Her door was unlocked. I'd given orders not to bolt it from the outside—I wanted her to feel like a guest, not a prisoner, even if the distinction was largely semantic.

She didn't look up when I entered. She was sitting on the floor by the French doors, her knees drawn to her chest, her eyes fixed on the moonlit sea beyond the glass. The food Yelena had brought sat untouched on a side table—fruit, cheese, bread, a bottle of wine that hadn't been opened.

"You should eat," I said.

"I'm not hungry."

"You haven't had anything since before I took you. Your body needs fuel."

"My body needs to be back in New York." She still didn't look at me. "But we don't always get what we need, do we?"

I moved further into the room, my shoes silent on the carpet. She tensed as I approached but didn't flee—there was nowhere to go, and we both knew it.

"Gabrielle—"

"Don't." The word cracked like a whip. "Don't say my name like you know me. Like we're friends. Like you didn't drug me and kidnap me and fly me to some island I couldn't find on a map."

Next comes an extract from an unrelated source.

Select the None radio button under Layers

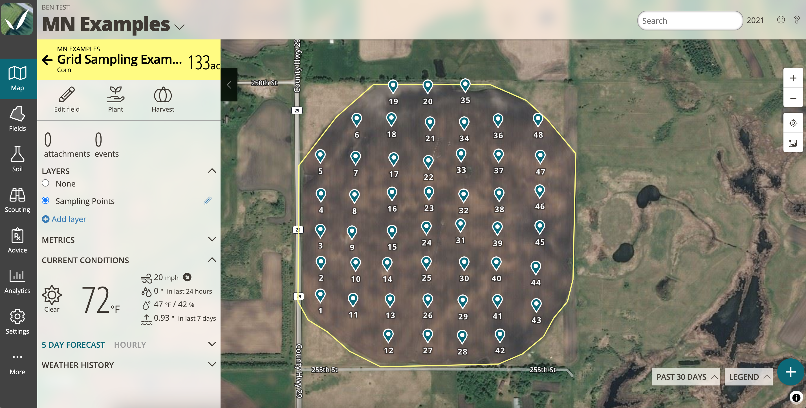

"I did what was necessary to keep you alive."

She finally looked up at me then, and the fury in her dark eyes made something tighten in my chest. She was beautiful in her rage—flushed and fierce and nothing like the meek, anxious woman I'd been watching for weeks.

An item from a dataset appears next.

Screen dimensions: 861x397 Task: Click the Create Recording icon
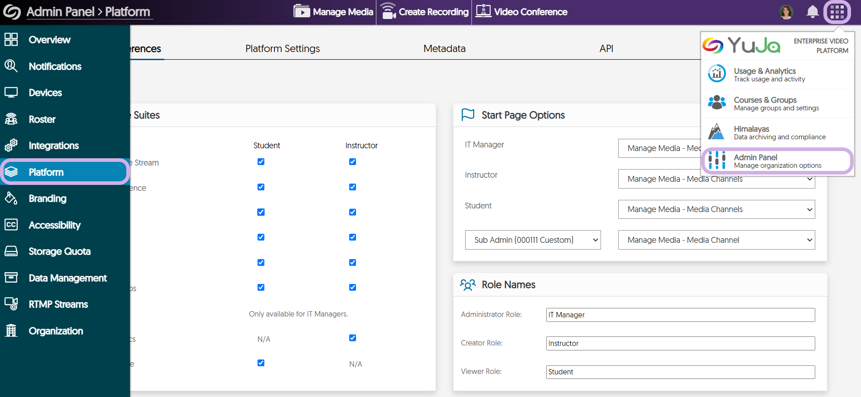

"Who are you?" she demanded. "Really. Not your name—I know your name. I want to know what you are. What kind of person stalks a woman for weeks and then steals her from her home in the middle of the night."

I considered lying, considered softening the truth. But she deserved honesty, even if it horrified her.

"I run an organization," I said. "A family business, you might call it. We have interests in various industries—nightclubs, restaurants, import-export. Some of those interests are legal. Many are not."

"You're a criminal."

"I'm Bratva. Russian organized crime. My father built this empire, and I inherited it when he retired five years ago."

Her face went pale in the moonlight. "Mafia. You're telling me I was kidnapped by the Russian mafia."

"I'm telling you that you were saved by the Russian mafia.

Specifically, by me." I crouched down to bring myself to her level, and she pressed back against the glass doors.

"There's another organization—Armenian—that's been pushing into our territory.

Their leader is a man named Pankratov. Brutal, ambitious, and completely without mercy.

He's been looking for ways to hurt me, and somehow, he found out about you. "

"About me?" She shook her head. "I don't have anything to do with your business. I didn't even know you existed until you showed up in that coffee shop."